Strangers roam every gym at the beginning of the year. They are there keeping the promise made to themselves or perhaps others New Year's Eve to lose weight, become fit and, as one self-help guru puts it, become the-best-version-of-yourself.
The strangers move about the gym learning a new dance with weight machines and treadmills. A few will hang in there. Some will go home after a month or two, discouraged that the gym didn't change their lives.
Truth is, I'm one of the strangers. A twinge in my lower abdomen convinced me to stop lifting weights a couple of months ago. Bronchitis knocked me off the treadmill. Worst of all, cold weather kept me off the golf course. Thankfully, Andy's Frozen Custard hot fudge sundaes with raspberry sauce has the power to cheer people up.
Physically, for the past two months, inertiaRme.
Now my doctor says my cholesterol levels are too high and prescribed a 20-pound weight loss. Which drug store can fill that prescription, doc?

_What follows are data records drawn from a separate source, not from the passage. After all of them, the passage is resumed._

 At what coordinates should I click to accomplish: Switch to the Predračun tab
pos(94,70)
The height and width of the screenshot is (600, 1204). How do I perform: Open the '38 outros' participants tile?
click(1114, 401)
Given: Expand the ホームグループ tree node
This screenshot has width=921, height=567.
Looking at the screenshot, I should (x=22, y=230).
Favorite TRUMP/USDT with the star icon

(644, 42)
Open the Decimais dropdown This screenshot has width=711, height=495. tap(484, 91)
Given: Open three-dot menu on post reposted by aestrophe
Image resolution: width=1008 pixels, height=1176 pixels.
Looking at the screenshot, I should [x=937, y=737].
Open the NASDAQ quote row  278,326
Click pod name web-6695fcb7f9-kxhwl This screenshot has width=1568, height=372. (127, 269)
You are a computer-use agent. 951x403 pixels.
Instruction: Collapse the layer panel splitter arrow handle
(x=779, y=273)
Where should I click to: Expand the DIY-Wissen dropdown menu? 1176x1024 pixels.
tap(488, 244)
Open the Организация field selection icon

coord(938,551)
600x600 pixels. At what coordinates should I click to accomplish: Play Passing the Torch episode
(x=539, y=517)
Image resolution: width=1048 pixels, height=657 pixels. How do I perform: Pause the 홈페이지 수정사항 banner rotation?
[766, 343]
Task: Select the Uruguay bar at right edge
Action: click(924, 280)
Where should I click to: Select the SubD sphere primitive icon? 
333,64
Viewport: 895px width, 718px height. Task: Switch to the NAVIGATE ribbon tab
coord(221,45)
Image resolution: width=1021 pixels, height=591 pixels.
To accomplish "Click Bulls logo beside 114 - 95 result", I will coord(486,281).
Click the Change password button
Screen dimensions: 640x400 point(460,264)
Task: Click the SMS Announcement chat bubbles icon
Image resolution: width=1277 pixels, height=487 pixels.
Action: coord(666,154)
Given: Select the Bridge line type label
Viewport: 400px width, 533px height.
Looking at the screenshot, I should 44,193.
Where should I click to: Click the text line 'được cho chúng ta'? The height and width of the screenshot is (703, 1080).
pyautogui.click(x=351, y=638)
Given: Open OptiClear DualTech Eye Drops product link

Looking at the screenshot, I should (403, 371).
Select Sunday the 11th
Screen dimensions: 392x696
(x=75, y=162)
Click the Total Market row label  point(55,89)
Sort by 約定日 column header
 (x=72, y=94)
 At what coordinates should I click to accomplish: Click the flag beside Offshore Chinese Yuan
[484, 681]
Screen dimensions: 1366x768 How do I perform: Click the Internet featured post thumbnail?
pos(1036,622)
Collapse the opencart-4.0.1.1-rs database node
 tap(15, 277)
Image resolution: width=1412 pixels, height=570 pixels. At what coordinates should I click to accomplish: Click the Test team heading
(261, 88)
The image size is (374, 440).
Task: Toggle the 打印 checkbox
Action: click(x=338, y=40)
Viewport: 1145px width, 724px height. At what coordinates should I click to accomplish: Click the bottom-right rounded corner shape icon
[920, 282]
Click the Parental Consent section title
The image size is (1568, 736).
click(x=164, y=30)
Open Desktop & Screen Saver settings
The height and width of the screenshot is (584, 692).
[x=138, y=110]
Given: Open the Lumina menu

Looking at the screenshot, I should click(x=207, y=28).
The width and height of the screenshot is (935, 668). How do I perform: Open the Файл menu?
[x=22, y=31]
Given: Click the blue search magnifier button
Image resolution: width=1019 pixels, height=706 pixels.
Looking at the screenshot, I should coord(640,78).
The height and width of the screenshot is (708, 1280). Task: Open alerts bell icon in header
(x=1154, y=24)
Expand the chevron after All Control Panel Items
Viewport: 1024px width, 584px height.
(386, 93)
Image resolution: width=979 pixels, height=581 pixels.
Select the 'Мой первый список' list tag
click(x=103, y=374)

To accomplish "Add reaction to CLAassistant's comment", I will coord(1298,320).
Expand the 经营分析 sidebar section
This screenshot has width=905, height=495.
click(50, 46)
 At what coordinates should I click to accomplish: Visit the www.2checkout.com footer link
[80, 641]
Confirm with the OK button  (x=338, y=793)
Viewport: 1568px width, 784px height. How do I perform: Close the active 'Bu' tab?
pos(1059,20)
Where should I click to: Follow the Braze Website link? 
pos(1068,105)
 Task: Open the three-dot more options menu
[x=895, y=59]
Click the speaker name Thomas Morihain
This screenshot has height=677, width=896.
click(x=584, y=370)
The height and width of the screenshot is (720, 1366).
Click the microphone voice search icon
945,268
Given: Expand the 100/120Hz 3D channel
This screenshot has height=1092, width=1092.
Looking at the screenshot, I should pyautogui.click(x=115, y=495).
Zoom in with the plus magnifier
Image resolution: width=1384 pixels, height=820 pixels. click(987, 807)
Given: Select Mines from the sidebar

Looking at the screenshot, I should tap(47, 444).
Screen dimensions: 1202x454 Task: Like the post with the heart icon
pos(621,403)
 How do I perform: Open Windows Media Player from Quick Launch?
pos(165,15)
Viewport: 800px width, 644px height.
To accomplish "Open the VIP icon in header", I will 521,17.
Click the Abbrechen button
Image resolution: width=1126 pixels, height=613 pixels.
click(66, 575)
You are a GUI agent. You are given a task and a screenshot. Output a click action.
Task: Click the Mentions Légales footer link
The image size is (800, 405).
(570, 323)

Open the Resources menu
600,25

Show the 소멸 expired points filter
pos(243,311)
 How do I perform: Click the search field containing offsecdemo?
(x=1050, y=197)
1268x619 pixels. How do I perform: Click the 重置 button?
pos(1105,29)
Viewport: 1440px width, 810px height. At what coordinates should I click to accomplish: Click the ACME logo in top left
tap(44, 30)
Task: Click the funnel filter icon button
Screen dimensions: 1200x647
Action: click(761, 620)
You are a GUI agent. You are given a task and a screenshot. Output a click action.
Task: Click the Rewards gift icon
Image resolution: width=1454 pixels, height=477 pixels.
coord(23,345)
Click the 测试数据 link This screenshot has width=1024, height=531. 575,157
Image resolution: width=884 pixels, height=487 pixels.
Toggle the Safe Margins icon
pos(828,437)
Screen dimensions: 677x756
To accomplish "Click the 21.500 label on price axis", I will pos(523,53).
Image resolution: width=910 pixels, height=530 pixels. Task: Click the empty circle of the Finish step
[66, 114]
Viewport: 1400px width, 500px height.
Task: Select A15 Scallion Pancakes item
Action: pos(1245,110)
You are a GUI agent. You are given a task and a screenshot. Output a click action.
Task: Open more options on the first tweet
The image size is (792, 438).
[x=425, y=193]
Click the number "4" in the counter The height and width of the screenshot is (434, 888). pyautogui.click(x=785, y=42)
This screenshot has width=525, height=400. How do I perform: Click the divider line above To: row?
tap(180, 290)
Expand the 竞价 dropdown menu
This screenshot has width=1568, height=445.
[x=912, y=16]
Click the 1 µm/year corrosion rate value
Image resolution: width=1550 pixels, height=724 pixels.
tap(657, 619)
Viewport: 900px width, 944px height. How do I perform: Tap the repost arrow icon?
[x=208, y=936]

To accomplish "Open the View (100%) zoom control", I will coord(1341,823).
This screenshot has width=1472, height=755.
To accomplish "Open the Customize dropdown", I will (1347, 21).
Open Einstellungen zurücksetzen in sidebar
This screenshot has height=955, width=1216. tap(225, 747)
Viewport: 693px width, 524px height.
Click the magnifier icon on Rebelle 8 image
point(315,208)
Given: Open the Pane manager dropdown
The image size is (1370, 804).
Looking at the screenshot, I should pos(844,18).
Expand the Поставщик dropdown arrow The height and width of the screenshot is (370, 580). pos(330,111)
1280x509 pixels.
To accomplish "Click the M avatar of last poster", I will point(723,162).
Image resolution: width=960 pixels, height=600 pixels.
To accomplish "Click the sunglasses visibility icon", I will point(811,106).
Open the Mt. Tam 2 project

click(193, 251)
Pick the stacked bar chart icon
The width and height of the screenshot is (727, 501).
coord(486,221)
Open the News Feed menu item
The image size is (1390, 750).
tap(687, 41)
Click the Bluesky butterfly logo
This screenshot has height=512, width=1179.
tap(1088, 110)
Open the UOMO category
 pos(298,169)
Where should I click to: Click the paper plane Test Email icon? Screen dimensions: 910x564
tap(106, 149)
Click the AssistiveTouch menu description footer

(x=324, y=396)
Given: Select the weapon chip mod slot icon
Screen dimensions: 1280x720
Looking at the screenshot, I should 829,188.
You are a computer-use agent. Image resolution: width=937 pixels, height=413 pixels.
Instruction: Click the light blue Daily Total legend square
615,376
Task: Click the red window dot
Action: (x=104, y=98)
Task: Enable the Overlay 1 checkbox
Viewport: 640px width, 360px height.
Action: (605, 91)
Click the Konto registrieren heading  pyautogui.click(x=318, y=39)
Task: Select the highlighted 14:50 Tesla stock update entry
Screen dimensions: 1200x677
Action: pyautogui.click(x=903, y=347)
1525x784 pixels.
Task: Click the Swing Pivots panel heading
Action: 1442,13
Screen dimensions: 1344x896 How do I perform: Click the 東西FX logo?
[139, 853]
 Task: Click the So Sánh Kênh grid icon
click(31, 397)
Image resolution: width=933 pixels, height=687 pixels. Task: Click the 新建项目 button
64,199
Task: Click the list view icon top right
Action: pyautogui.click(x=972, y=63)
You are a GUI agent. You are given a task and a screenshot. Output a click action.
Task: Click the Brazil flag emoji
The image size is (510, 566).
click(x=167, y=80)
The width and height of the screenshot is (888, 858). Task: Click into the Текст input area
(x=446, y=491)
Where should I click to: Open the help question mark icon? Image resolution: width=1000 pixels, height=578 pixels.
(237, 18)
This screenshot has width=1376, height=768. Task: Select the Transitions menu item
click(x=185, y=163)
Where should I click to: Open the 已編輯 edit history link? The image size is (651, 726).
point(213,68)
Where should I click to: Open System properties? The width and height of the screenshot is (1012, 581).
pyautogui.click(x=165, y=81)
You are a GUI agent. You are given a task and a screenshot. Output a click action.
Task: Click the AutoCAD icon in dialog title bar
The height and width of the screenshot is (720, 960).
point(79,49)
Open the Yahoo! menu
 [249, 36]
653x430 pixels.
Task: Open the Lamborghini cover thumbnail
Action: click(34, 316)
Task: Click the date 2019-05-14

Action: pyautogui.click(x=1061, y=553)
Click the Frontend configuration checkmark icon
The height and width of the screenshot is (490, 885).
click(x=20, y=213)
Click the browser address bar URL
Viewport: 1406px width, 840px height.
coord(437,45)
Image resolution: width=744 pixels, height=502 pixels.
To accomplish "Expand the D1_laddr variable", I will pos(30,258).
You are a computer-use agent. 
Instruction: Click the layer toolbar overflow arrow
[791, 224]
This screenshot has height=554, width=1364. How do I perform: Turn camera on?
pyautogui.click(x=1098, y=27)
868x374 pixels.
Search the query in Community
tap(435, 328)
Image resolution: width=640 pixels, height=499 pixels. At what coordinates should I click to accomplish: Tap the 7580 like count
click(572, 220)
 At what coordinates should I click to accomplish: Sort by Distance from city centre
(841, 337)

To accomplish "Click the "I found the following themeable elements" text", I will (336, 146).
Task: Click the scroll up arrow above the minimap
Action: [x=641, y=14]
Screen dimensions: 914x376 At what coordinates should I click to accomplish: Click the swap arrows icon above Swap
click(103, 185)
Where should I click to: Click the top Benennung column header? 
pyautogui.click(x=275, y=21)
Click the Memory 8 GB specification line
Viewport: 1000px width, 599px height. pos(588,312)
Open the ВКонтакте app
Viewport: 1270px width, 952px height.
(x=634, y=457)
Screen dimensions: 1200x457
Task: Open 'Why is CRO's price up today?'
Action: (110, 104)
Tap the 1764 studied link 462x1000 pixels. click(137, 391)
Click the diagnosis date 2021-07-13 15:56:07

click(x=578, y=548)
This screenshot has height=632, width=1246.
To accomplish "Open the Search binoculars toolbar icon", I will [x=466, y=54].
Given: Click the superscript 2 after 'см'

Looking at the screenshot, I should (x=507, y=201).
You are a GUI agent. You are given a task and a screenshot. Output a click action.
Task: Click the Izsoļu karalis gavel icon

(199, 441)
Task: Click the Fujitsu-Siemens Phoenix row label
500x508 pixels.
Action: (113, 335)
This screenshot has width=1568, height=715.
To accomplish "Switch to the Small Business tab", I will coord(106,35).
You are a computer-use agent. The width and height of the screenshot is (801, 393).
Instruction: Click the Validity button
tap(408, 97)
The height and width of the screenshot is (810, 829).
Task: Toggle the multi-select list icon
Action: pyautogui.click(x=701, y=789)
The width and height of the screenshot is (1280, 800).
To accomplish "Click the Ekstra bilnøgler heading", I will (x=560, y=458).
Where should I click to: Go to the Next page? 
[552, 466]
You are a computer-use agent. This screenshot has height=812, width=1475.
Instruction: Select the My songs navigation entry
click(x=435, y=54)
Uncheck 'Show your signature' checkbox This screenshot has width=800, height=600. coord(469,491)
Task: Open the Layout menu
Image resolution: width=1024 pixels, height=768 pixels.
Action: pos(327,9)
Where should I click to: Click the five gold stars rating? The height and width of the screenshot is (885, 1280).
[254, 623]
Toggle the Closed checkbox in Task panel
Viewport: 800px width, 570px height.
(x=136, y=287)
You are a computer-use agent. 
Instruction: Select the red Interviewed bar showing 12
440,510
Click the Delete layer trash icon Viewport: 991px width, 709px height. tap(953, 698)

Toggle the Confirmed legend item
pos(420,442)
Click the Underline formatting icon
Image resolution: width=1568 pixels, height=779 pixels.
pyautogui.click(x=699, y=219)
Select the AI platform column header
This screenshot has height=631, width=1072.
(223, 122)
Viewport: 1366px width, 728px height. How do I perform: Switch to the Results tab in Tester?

The hardest part may be getting a creaky middle-aged body moving again in the middle of winter. Staying in bed feels so much better than lacing up running shoes early in the morning that it's a wonder any of us chooses the latter. But making those kinds of choices is how you change your life.
A dramatically obscure diet must be chosen to supplement the exercise, of course. I found one in a book called "Essential Eating." DC refers to it as the "biblical diet." It employs ancient grains like quinoa and spelt, preferably sprouted. According to the book, the body digests sprouted grains as vegetables instead of starches. Pancreatic enzymes are required to digest starches but are not required to digest vegetables. The idea is to eat foods that are easily digested so our bodies can heal from the many years of abuse most of us have subjected them to. Makes sense to me.
"Essential Eating" has six phases lasting two months each and is billed as a way of life, not a diet. This way of life requires weekly three-hour cooking sessions involving beets. I hate beets but argued to DC that losing weight the "Essential Eating" way is guaranteed because it's hard to overeat spelt and beets.
She refuses to open the book. I refuse to diet alone.
Friends offer helpful suggestions. One who loves red wine recommends its powers to control weight. All those Gaullists are as thin as French fries.
Another friend favors the 12-week plan of a guy who became famous for slimming down Oprah Winfrey. It makes sense, too. He lays out five steps: Drink lots of water, eat a nutritious breakfast, no eating within three hours of bedtime, eliminate alcohol at first and make eating a conscious act. The last means you stop jamming food into your mouth while driving or watching TV and instead pay attention to what you're eating.
Thank Yahweh it won't be beets.
Love, Sam
Sam Blackwell is managing editor of the Southeast Missourian.